▸ **Problem to work on**: If a line includes "Image", copy it out of the entries.

▸ **Data shown**:
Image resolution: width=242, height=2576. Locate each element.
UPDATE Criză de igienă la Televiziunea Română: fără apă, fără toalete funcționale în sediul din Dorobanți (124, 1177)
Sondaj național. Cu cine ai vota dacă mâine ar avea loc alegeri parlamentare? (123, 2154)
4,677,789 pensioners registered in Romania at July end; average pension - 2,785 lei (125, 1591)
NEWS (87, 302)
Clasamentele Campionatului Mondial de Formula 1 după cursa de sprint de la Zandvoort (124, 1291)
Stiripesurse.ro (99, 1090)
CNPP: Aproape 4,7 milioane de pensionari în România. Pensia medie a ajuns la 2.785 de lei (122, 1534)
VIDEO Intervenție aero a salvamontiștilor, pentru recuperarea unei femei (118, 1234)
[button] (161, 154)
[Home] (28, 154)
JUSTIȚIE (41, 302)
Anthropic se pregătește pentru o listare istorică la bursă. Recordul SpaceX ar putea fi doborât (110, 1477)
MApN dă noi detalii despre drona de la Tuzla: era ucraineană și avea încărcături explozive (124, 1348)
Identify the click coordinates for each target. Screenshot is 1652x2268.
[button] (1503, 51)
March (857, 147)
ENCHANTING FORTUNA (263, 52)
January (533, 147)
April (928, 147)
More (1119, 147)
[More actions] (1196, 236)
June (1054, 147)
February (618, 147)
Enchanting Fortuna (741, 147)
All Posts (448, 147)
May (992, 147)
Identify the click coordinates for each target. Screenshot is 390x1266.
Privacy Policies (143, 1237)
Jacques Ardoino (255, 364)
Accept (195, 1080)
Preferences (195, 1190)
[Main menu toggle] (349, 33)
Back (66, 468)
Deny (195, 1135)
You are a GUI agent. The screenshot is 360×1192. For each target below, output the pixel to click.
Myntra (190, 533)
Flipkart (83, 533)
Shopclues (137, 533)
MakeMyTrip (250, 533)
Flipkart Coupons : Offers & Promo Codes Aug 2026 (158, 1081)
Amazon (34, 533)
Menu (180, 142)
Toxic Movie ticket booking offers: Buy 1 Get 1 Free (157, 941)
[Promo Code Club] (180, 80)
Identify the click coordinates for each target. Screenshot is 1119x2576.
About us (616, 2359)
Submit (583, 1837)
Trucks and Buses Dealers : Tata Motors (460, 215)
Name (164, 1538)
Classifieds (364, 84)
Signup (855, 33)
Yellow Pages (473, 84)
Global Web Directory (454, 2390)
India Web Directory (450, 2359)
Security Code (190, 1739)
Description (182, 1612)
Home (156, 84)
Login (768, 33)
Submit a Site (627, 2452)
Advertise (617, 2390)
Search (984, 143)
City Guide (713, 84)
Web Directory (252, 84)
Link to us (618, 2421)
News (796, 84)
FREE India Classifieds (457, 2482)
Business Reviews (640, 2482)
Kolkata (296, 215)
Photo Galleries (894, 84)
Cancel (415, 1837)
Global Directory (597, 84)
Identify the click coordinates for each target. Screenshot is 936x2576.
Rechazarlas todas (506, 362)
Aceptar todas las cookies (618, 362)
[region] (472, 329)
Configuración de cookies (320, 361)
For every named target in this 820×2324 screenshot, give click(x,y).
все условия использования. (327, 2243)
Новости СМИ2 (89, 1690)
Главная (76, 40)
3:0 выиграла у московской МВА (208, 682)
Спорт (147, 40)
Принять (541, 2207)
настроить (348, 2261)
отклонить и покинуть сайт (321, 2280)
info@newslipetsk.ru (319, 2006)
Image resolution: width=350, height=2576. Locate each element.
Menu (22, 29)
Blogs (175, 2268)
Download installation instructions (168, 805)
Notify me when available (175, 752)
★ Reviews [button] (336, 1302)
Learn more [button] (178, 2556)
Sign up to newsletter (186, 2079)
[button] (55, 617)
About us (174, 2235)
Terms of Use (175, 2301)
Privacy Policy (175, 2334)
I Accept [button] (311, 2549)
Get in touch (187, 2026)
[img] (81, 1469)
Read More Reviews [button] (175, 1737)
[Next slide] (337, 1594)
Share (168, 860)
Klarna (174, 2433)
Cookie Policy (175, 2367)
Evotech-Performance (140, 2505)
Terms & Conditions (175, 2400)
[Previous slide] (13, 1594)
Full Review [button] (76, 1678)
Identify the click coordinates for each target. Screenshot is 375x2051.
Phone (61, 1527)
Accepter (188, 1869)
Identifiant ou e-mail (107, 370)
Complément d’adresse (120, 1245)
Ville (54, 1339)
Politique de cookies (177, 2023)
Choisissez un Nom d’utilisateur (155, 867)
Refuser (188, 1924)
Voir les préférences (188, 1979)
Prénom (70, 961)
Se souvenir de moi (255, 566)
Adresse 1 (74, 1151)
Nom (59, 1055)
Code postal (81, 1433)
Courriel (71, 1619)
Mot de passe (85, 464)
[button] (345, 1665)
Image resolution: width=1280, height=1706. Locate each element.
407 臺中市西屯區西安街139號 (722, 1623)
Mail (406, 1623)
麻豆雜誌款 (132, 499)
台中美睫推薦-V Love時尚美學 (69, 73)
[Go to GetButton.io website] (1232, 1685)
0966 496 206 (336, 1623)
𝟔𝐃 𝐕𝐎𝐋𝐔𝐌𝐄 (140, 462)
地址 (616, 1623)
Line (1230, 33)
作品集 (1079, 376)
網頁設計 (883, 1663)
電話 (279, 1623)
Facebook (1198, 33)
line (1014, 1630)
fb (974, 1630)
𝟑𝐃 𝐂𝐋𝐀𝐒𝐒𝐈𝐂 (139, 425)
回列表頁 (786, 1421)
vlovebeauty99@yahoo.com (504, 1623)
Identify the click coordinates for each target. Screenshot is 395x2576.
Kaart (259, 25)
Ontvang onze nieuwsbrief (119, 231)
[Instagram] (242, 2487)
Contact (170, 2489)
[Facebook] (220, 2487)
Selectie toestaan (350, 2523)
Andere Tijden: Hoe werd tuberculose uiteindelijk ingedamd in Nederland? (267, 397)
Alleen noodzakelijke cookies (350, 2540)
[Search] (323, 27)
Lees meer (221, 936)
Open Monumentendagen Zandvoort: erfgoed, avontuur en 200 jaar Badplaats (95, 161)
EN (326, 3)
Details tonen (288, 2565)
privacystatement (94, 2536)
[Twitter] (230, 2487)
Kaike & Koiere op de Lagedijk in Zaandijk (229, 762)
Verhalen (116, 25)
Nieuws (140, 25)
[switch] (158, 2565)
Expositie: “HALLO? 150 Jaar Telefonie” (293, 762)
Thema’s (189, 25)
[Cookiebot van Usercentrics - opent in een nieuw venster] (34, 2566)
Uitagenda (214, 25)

▸ **Written response**:
Image resolution: width=242, height=2576. Locate each element.
Image resolution: width=350, height=2576. Locate each element.
Image resolution: width=1280, height=1706. Locate each element.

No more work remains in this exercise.